Beyond Hubble’s constant – “A new era of the universe”

Hubble's new deep field

“Eventually, we reach the maximum limits of our telescopes. There we measure shadows and search among phantom measurement errors for reference points that are hardly more substantial,” wrote Edwin Hubble in 1916, inventor of the famous “constant” that describes how fast The universe is expanding at different distances from a particular point in space, implying the existence of a time or age scale for the universe. New research by a team of astronomers employing a novel approach using known distances from 50 Earth galaxies has estimated the age of the universe at 12.6 billion years.

Hubble’s measurements of the current rate of expansion do not match the expected rate based on how the Universe appeared shortly after the Big Bang more than 13 billion years ago. In 2019, using new data from the NASA / ESA Hubble Space Telescope, astronomers have significantly reduced the chance that this discrepancy is a fluke.

Ghostly mistakes

“Hubble’s tension between the early and late Universe may be the most exciting development in cosmology in decades,” said lead researcher and Nobel Laureate Adam Riess of the Space Telescope Science Institute (STScI) and Johns Hopkins University. “This mismatch has been growing and has now reached a point that is really impossible to rule out as a fluke. This disparity cannot plausibly occur by chance. “

Hubble reveals a mystery: “New physics is needed to explain the forces that shaped the cosmos”

The approaches to dating the Big Bang and the birth of the universe are based on mathematics and computational modeling, using distance estimates of the oldest stars, the behavior of galaxies and the rate of expansion of the universe. The idea is to calculate how long it would take for all objects to return to the beginning.

A recent technique for measuring the age of the universe uses observations of surplus radiation from the Big Bang, reports the University of Oregon: “It maps bumps and shocks in space-time (the cosmic microwave background, or CMB) and reflects the conditions in the early universe. as established by the Hubble constant. “

A new approach

A new approach reports James Schombert, professor of physics at the University of Oregon.

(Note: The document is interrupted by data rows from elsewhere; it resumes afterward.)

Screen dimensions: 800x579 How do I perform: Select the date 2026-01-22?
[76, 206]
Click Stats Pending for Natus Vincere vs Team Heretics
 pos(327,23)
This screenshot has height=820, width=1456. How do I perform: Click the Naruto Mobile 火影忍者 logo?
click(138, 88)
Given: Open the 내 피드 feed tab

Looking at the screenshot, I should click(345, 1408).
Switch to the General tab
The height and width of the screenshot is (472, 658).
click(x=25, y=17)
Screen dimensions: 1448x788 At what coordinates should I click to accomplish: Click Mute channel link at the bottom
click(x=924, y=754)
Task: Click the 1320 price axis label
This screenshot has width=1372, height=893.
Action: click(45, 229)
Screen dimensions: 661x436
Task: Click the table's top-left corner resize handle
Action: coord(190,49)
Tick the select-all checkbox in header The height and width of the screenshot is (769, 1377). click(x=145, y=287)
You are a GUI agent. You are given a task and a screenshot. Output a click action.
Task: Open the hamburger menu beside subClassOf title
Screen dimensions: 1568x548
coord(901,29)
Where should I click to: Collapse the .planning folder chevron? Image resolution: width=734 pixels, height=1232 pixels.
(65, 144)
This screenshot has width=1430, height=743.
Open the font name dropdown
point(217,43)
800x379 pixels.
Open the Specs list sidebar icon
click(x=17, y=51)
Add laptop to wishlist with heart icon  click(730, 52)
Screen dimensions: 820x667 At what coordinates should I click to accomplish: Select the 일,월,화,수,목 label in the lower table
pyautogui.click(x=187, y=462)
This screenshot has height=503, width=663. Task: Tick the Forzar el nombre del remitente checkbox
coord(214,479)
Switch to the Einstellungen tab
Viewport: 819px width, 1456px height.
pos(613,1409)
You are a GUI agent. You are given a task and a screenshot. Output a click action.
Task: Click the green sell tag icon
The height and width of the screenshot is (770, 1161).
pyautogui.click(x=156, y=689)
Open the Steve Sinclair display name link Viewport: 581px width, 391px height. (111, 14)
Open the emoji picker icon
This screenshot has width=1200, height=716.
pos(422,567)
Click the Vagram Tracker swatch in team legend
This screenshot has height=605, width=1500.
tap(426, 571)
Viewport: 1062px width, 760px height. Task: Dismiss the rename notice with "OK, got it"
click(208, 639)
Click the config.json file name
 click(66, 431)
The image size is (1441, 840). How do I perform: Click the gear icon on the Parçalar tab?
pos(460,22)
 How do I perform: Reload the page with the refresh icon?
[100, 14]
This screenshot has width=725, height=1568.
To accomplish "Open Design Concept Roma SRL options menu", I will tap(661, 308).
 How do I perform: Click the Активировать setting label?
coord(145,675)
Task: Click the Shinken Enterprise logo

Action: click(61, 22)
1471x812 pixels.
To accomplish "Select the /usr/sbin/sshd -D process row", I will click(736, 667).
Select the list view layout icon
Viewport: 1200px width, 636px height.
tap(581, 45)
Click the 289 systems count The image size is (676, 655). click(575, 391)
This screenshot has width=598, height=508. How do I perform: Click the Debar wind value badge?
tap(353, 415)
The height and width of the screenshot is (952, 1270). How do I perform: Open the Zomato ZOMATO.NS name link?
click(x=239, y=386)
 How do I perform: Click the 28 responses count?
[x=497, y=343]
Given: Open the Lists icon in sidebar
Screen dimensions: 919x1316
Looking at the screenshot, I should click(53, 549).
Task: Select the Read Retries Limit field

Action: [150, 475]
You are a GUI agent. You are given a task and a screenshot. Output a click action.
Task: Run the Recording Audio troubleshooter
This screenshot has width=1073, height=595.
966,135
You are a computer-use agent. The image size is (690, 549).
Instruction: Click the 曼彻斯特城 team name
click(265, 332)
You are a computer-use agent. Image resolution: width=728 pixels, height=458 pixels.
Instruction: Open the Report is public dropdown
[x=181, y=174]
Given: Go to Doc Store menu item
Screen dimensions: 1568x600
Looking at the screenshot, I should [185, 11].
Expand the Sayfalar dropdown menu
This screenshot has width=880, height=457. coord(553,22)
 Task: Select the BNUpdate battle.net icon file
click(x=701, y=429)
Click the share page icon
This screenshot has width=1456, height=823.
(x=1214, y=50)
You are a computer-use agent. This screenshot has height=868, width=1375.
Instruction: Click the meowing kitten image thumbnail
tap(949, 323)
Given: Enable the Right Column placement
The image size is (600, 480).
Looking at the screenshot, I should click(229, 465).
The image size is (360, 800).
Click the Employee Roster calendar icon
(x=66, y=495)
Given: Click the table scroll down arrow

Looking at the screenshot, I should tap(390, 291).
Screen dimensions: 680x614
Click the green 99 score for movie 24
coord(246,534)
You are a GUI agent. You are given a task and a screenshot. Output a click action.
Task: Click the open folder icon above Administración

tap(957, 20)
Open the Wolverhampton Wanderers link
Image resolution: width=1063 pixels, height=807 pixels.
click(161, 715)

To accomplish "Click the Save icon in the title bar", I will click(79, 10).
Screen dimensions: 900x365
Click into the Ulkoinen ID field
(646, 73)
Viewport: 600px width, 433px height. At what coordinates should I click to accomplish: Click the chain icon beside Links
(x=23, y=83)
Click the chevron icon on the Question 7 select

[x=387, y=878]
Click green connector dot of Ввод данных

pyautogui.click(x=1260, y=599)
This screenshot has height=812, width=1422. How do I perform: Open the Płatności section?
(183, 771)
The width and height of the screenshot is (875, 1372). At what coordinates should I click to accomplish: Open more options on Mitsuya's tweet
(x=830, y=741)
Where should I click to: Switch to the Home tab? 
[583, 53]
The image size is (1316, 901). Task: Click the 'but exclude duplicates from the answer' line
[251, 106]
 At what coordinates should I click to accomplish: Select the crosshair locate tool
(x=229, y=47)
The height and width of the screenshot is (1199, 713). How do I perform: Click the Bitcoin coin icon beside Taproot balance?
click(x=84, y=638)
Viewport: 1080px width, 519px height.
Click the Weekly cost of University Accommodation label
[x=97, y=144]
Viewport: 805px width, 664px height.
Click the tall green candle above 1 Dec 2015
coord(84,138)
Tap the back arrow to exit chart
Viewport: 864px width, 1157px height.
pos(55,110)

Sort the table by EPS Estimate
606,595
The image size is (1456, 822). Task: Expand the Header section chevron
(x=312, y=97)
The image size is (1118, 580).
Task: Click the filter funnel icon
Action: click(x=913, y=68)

In an article published July 17 in the Astronomical Journal, he and his colleagues recalibrated a distance measurement tool known as the Barly Tully-Fisher relationship regardless of the Hubble constant that solves the “distance problem” as known. , solving the “long distances to galaxies and signals that are weak and difficult to calibrate”.

Hubble’s paradox: “Constant in space, not time”

Schombert’s team recalculated the Tully-Fisher approach, using precisely defined distances in a linear calculation of the 50 galaxies as guides to measure the distances of 95 other galaxies. The universe, he noted, is governed by a series of mathematical patterns expressed in equations. The new approach more accurately explains the mass and rotation curves of galaxies to convert those equations into numbers like age and the rate of expansion.

Schombert’s team’s approach determines the Hubble constant, the rate of expansion of the universe, at 75.1 kilometers per second per megaparsec, plus or minus 2.3. A megaparsec, a common unit of space-related measurements, equals one million parsecs. A parsec is approximately 3.3 light years. All of Hubble’s constant values ​​of less than 70, his team wrote, can be ruled out with a 95 percent confidence level.

Measurement techniques traditionally used in the past 50 years, Schombert said, have set the value to 75, but CMB calculates a rate of 67. The CMB technique, although using different assumptions and computer simulations, should still arrive at the same estimate. , said. .

Physics of the Incomplete Universe

“The tension in the field is caused by the fact that it is not,” Schombert said, reflecting Adam Reiss’ comments above. “This difference is far outside the observation errors and produced great friction in the cosmological community.”

Calculations from observations of NASA’s Wilkinson microwave anisotropy probe in 2013 put the age of the universe at 13.77 billion years, which, for the time being, represents the standard model of Big Bang cosmology. The different constant Hubble values ​​of the various techniques generally estimate the age of the universe between 12 billion and 14.5 billion years.

“Nothing like ours” – Billions of years from now a new strange universe emerges

The new study, based in part on observations made with the Spitzer Space Telescope, adds a new element to how calculations can be established to achieve the Hubble constant, by introducing a purely empirical method, using direct observations, to determine the distance to the galaxies.

“Our resulting value is at the top of the different schools of cosmology, indicating that our understanding of the physics of the universe is incomplete in the hope of new physics in the future,” he said.

The image at the top of the page took researchers from the Canary Islands Institute of Astrophysics almost three years to produce. It is the deepest image of the universe taken from space, recovering a large amount of ‘lost’ light around the largest galaxies in the iconic Hubble Ultra Deep Field.